Das Gesamtergebnis der Gemeinde Uzwil in der Übersicht.
Der Rückgang der Verschuldung im vergangenen Jahr um 734’000 auf nun noch 4,53 Mio. Franken ist ein weiterer Schritt in die richtige Richtung. Basis der erfreulichen Entwicklung der Gemeindefinanzen sind nach wie vor zwei Elemente: Die seit Jahren auf Entschuldung ausgerichtete Finanzpolitik und die sehr tiefen Ausgaben der Gemeinde.

Uzwil gibt je Einwohner und Jahr über 1'300 Franken weniger aus als der Durchschnitt der st. gallischen Gemeinden. Nur vier der 89 Gemeinden haben noch tiefere Kosten als Uzwil. Die teuersten Gemeinden geben mehr als das Doppelte je Einwohner aus. Dazu Werner Walser: „In Anbetracht des Leistungsangebotes unserer Gemeinde und der kompletten Infrastruktur mit ihrem hochwertigen Freizeitangebot können wir bei diesem Ergebnis unseren Steuerzahlerinnen und Steuerzahlern mit gutem Gewissen in die Augen schauen.“

Kanton ändert Buchungsregeln
Die Gemeinde führt in der Bilanz verschiedene Vorfinanzierungen.
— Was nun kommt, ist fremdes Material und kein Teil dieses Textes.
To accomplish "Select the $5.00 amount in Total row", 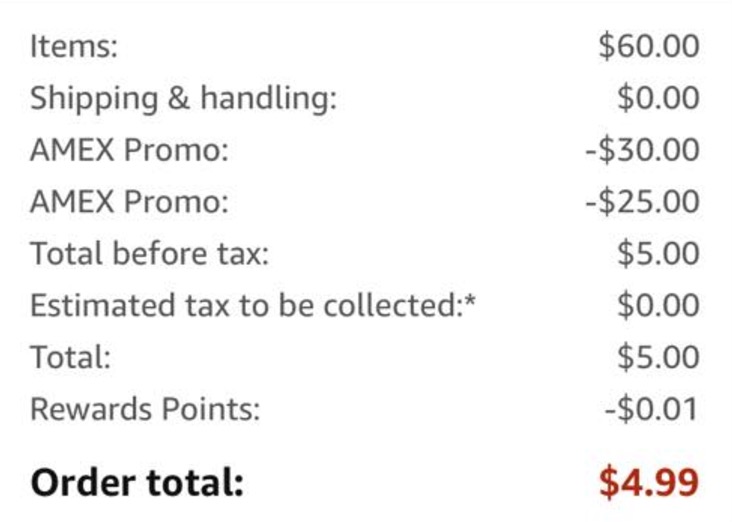I will point(657,358).
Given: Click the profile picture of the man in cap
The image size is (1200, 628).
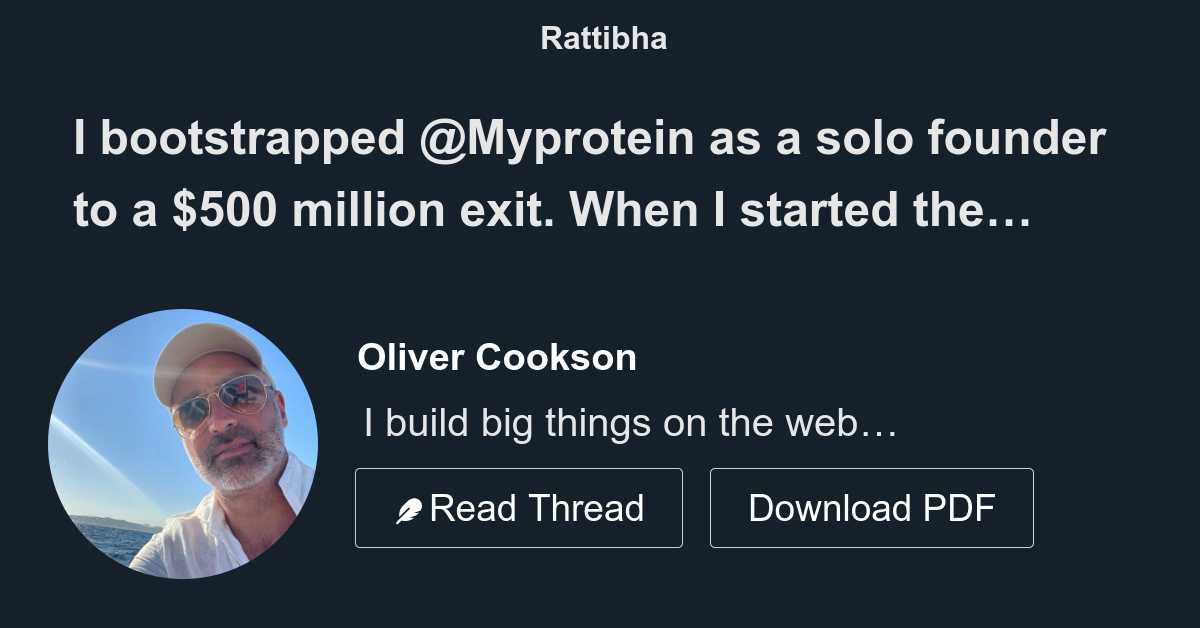Looking at the screenshot, I should pyautogui.click(x=184, y=442).
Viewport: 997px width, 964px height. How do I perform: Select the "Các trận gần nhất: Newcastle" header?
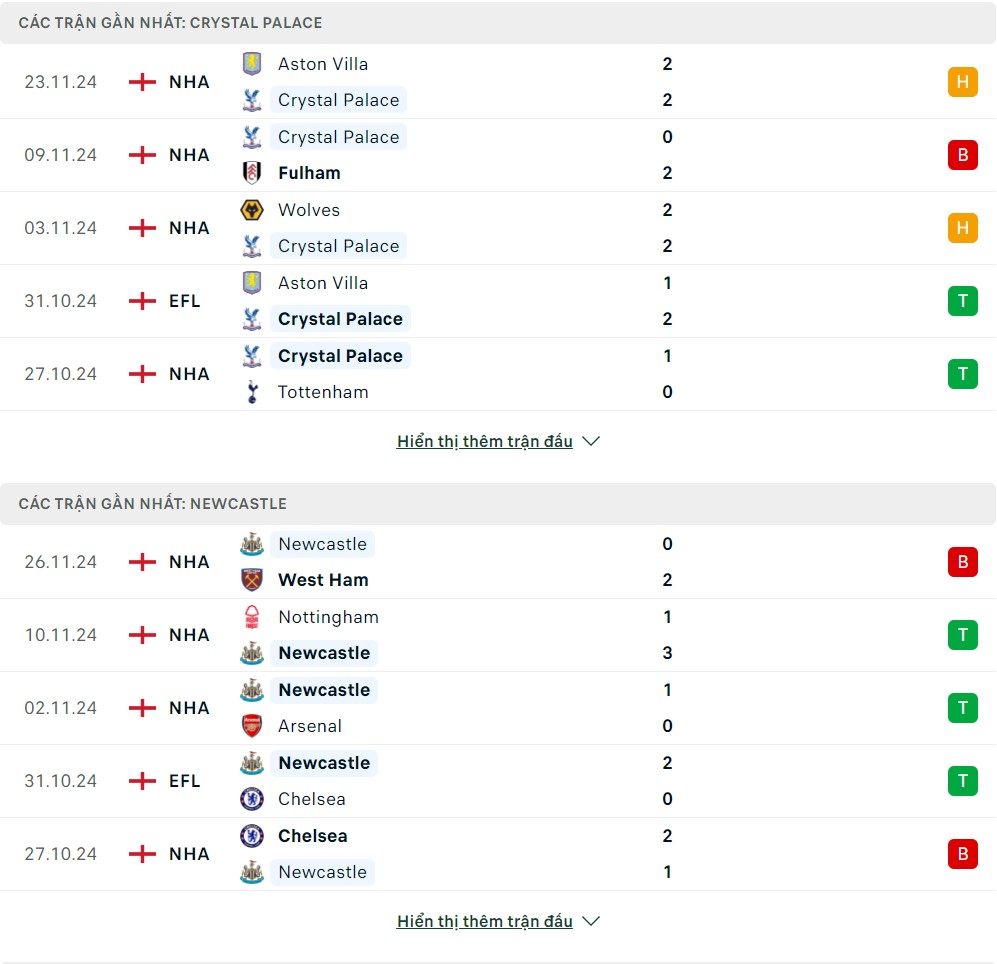point(153,504)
So aus Parkplatz- und Schutzraumersatzabgaben, dann aber beispielsweise auch gemeinsam mit dem Kanton für künftigen Unterhalt an der Dreifachturnhalle des Berufs- und Weiterbildungs- Zentrums. Diese Positionen sind bisher dem Eigenkapital zugeordnet. Neue Weisungen des Kantons, die im Januar bei den Gemeinden eingingen, haben nun Auswirkungen auf die Bilanzierung dieser Werte. Aus den Vorfinanzierungen werden teilweise Spezialfinanzierungen.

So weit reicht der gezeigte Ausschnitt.